Im a single full time dad and have two children one non verbal with autism. Me and my childrens mother split up about 2 and a half years ago, contact has been very inconsistent since, she decided she could commit to seeing the kids once a week but still only bothers when it suits her.
Almost every week I get a message with excuses as to why she cant see them or she may ask if she can come to see them, then when I reply saying yes she will ask if I will pick her up and take her back home but when I reply saying i can pick her up as im passing but I cant take her back she'll then say that she don't want me to pick her up and that she will sort transport herself but then I don't hear from her until the following week when she's messaging with some new excuse as to why she cant see them.
When the ex has contact with the children she has to have contact either in my home, her mother's or take the children out to a park or somewhere as I wont allow them to go to her flat as she is in a relationship with a violent guy who cant control his anger and I wont risk my children being witnessing or getting caught in the cross fire when he looses his cool.

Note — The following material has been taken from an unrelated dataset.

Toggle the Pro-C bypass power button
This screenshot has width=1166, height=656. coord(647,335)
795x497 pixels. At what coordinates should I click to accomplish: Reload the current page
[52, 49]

I don't want to prevent my kids seeing their mother but I don't know how much longer I can continue to allow her to keep letting our children down, it isn't fair on them.

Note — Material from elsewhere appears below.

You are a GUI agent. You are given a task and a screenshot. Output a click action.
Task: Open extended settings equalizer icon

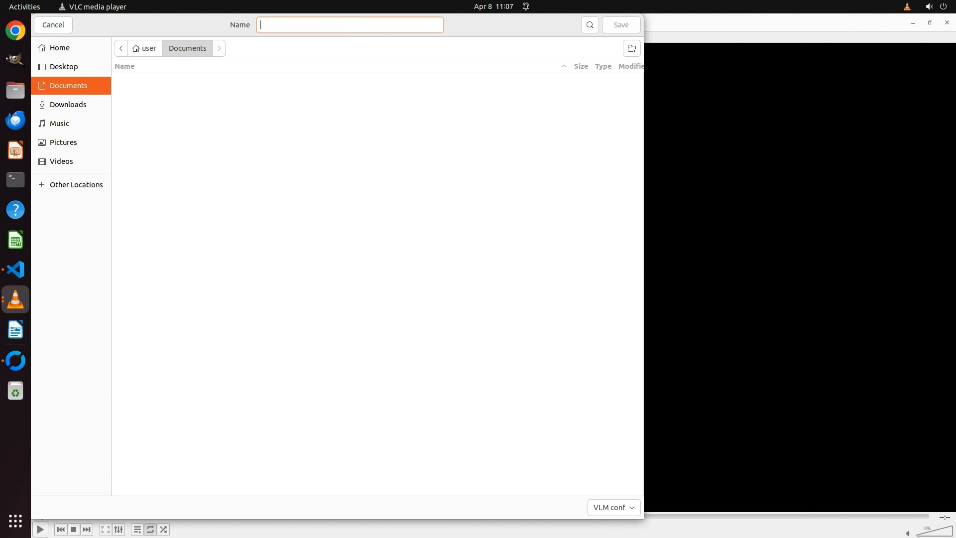[119, 530]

I have threatened to stop contact if she lets them down again and ive still gone and given more chances after that which she has failed to show up for 3-4 weeks now
I’m so sorry you don’t have a competent co-parent to rely on.
Your ex seems like her life is in chaos. No wonder she is unreliable!
It sounds like you are doing a good job monitoring the safety of your children.
The children will handle this like you do. Continue on with your lives.
if she is their birth mother she can acquire custody of the children, so be careful about limiting her access. it appears she has no materal desire to be with her children or her lover has disciplined her for getting cozy with her ex boyfriend and their broodlings.
why do you believe you have legal rights to stop contact between the mother and children?